Life is profoundly interesting.
I don't mean that to sound trite or even over-reaching. I really mean it.
My life, in particular, has become exceptionally extra-ordinary over the last several months. I've discovered coves of my person previously ignored and utterly unexplored. I'm not the person I thought I was, wanted to be, could be, or should be.
I just am.
I wonder what kind of legacy I'm going to leave for Hollis. I generally move through my days with troves of emotions and thoughts not fit for the old me, but which fit perfectly into my new identity, this new Jessica. I am not apologetic to the old me, but I feel instead a certain condescending vibe towards my old, naive self. She really thought that if she toed the line everything would be right in her world. Little did she know how far from true that really would be.
My life is, and probably will be, a host of surprises and twists insomuch that I may do and feel things I didn't know were even possible in the landscape of living a "good life," yet somehow manages to still be a very good life.
My greatest hope for the new year is that I am able to fulfill all my yearnings as a woman (separate from mother and wife) and that I am still able to be amazing at home (as mother and wife). That's where the rubber meets the road: can I pursue Me and maintain Mama and Wife simultaneously? I'm willing to bet the answer is a resounding YES seeing as so many incredible women do it already (see my blogroll if you don't believe me) and have great success as people and mothers.
It could also be that 2010 is the year of epic disasters. But I'll take those, too.
I'm not afraid of failing anymore. I've become more afraid of not trying to make a change and of settling for the status quo.
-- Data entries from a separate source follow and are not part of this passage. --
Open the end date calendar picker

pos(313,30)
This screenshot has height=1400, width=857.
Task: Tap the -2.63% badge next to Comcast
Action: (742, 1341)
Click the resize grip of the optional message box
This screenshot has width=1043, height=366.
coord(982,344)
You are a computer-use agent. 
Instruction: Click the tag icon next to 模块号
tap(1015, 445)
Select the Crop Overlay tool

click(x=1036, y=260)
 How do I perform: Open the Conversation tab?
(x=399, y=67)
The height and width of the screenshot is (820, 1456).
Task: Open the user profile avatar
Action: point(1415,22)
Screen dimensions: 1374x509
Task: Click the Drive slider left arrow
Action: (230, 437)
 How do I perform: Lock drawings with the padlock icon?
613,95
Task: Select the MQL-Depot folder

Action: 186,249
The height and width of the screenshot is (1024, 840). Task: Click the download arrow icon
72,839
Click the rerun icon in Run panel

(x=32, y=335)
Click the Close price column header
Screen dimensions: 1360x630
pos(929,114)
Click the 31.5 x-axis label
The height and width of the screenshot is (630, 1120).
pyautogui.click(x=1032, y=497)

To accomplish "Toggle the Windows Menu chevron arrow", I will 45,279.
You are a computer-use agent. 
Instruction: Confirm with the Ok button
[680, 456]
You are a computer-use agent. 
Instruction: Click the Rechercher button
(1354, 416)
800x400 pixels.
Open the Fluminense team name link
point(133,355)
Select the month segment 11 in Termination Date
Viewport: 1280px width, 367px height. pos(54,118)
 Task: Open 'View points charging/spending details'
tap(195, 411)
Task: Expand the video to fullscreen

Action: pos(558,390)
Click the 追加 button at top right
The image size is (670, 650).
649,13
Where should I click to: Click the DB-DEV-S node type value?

I'm literally willing to do anything to become a better, happier, healthier, more satisfied, more challenged, and more robust person. Both my guys will benefit from me becoming all of these things. Hollis will see his mama striving. Anthony will see his wife growing. I will see myself as I want to see me: fulfilled.
I have other more mundane thoughts on the New Year, as well. The biggest being getting my finances in order. I control the purse strings and I'm a terrible banker. You can guess the results of that combination. And who knows what will happen once I get that straightened out. Maybe my fitness will be next. I already think they're connected.
But mostly, it's going to be my year. I'm going to live every day like it's my last. I'm not going to worry about anything that I can't control. I'm going to remember that it's not all about me, that it's not personal, and that it's ok to seek pleasure and happiness. I'm going to be a good wife, a good mother, and a good friend. I'm going to eat with less guilt, laugh with less caution, and be more open about my feelings. Everyone I love will know it and never ever wonder. I am going to transform my space from one of frustration and griping into one of energy, love, and passion. I'm going to be the me I know I can be.
I really like the sound of 2010 off my lips. It has a clip and a ring to it that just feels right. Goddamn, I'm glad to close the book on 2009. I'm ready for you, 2010! Let's do this!
So, what's 2010 going to be for you??